■ Provided entries

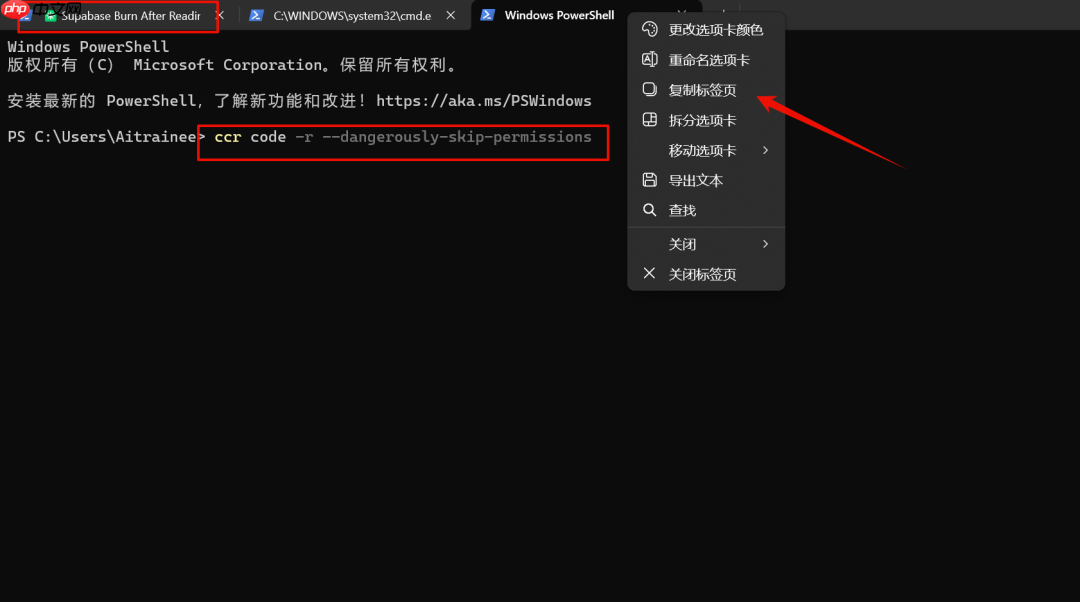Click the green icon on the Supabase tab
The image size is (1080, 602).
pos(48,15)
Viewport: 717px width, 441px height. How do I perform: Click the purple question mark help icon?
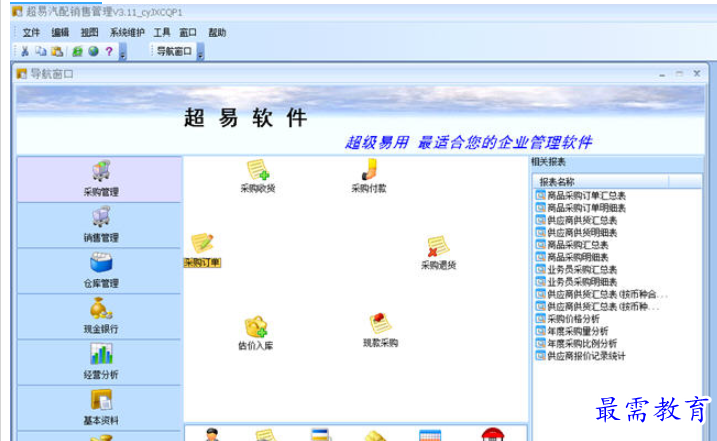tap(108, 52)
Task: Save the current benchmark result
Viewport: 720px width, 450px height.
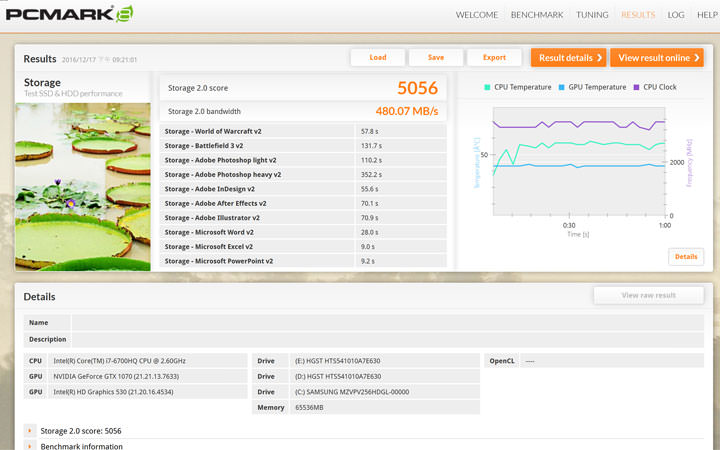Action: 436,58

■ Aim of the task
Rewrite all the rows above without the pictures, swapping every "Viewport" for "Window" and leaving everything else unchanged.

■ Reply
Click the green icon on the Supabase tab
The image size is (1080, 602).
pos(48,15)
Window: 717px width, 441px height. How do I perform: Click the purple question mark help icon?
tap(108, 52)
Task: Save the current benchmark result
Window: 720px width, 450px height.
Action: 436,58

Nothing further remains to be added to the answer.